Join world statesmen, literary giants and legends of the silver screen by kissing the Blarney Stone.
Blarney Castle is a medieval stronghold in Blarney near Cork. Though earlier fortifications were built on the same spot, the current keep was built by the MacCarthy of Muskerry dynasty, a cadet branch of the Kings of Desmond, and dates from 1446.

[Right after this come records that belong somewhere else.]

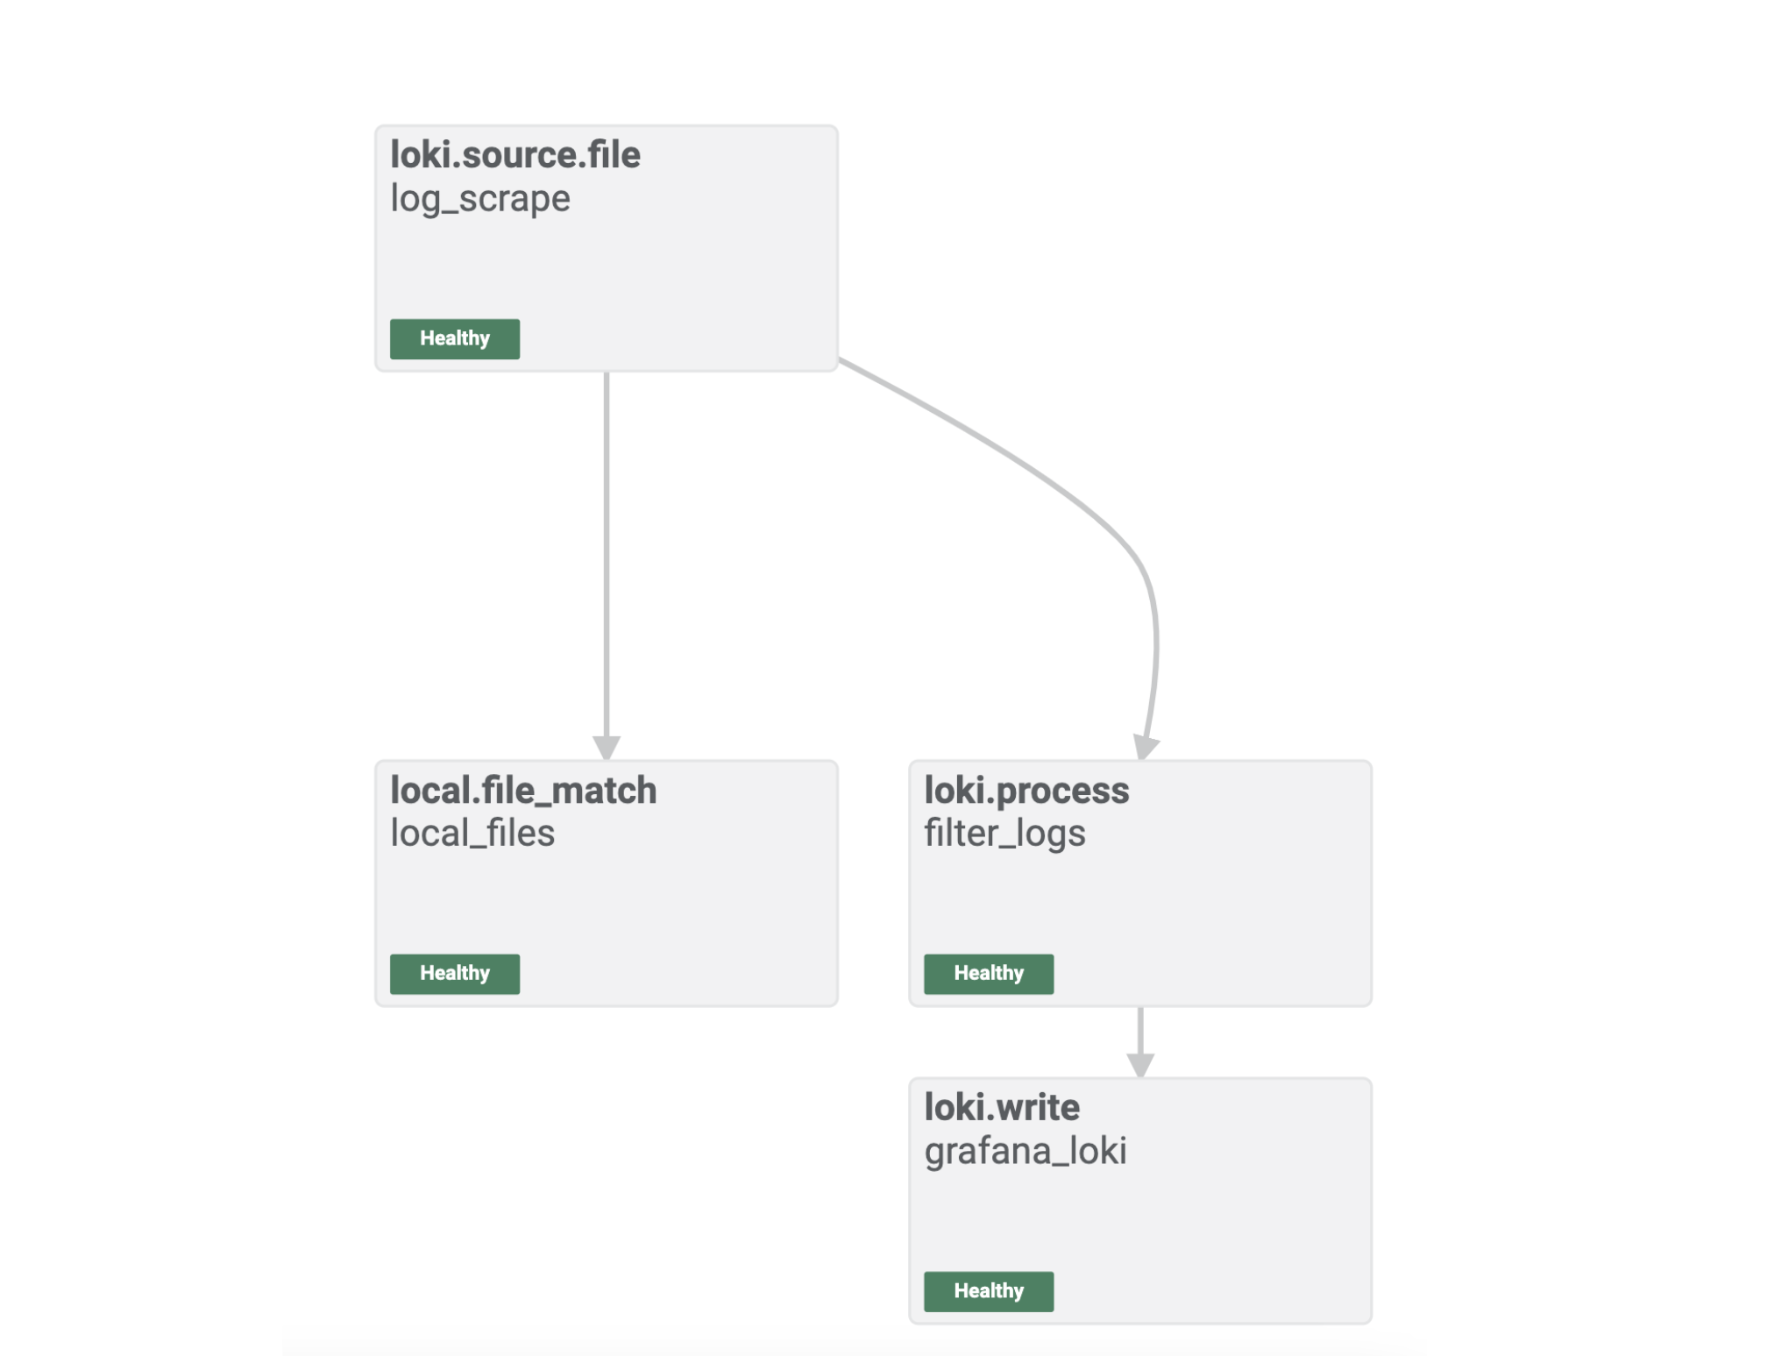
Task: Click Healthy badge in local.file_match node
Action: [454, 974]

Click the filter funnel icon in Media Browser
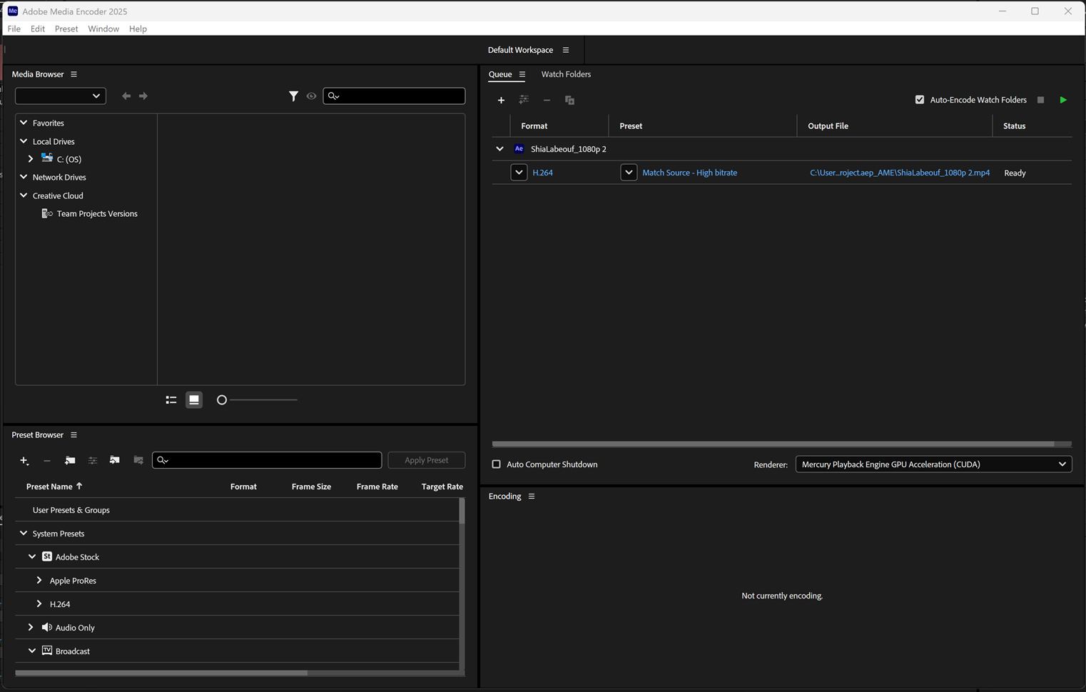(x=293, y=96)
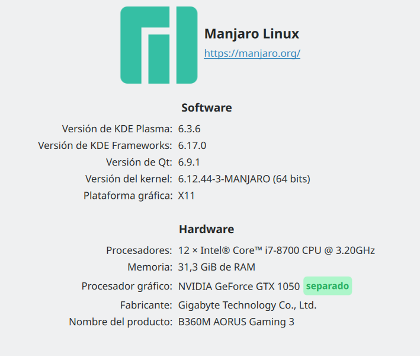
Task: Click the 31,3 GiB de RAM value
Action: click(x=216, y=267)
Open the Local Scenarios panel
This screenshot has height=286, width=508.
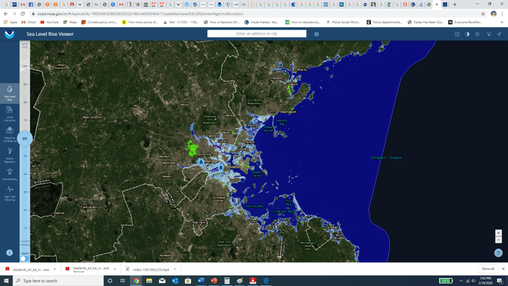point(9,113)

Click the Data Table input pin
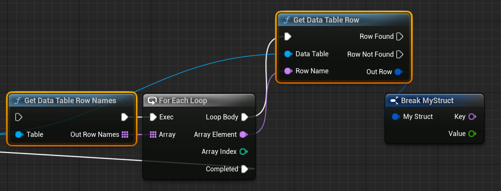(288, 54)

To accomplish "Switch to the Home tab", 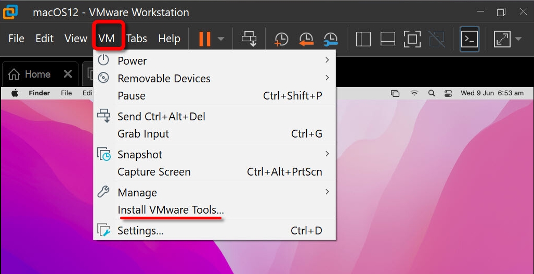I will (31, 74).
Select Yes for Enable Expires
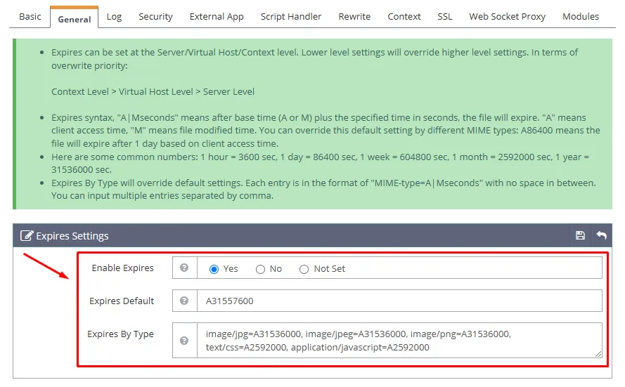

The castle originally dates from before 1200, when a timber house was believed to have been built on the site, although no evidence remains of this. Around 1210 this was replaced by a stone fortification. It was destroyed in 1446 but subsequently rebuilt by Cormac Láidir MacCarthy, Lord of Muscry, who also built castles at Kilcrea and Carrignamuck. The castle was besieged during the Irish Confederate Wars and was seized in 1646 by Parliamentarian forces under Lord Broghill. However, after the Restoration, the castle was restored to Donough MacCarty, who was made 1st Earl of Clancarty. During the Williamite War in Ireland in the 1690s, the 4th Earl of Clancarty (also named Donough MacCarty) was captured, and his lands (including Blarney Castle) were confiscated by the Williamites.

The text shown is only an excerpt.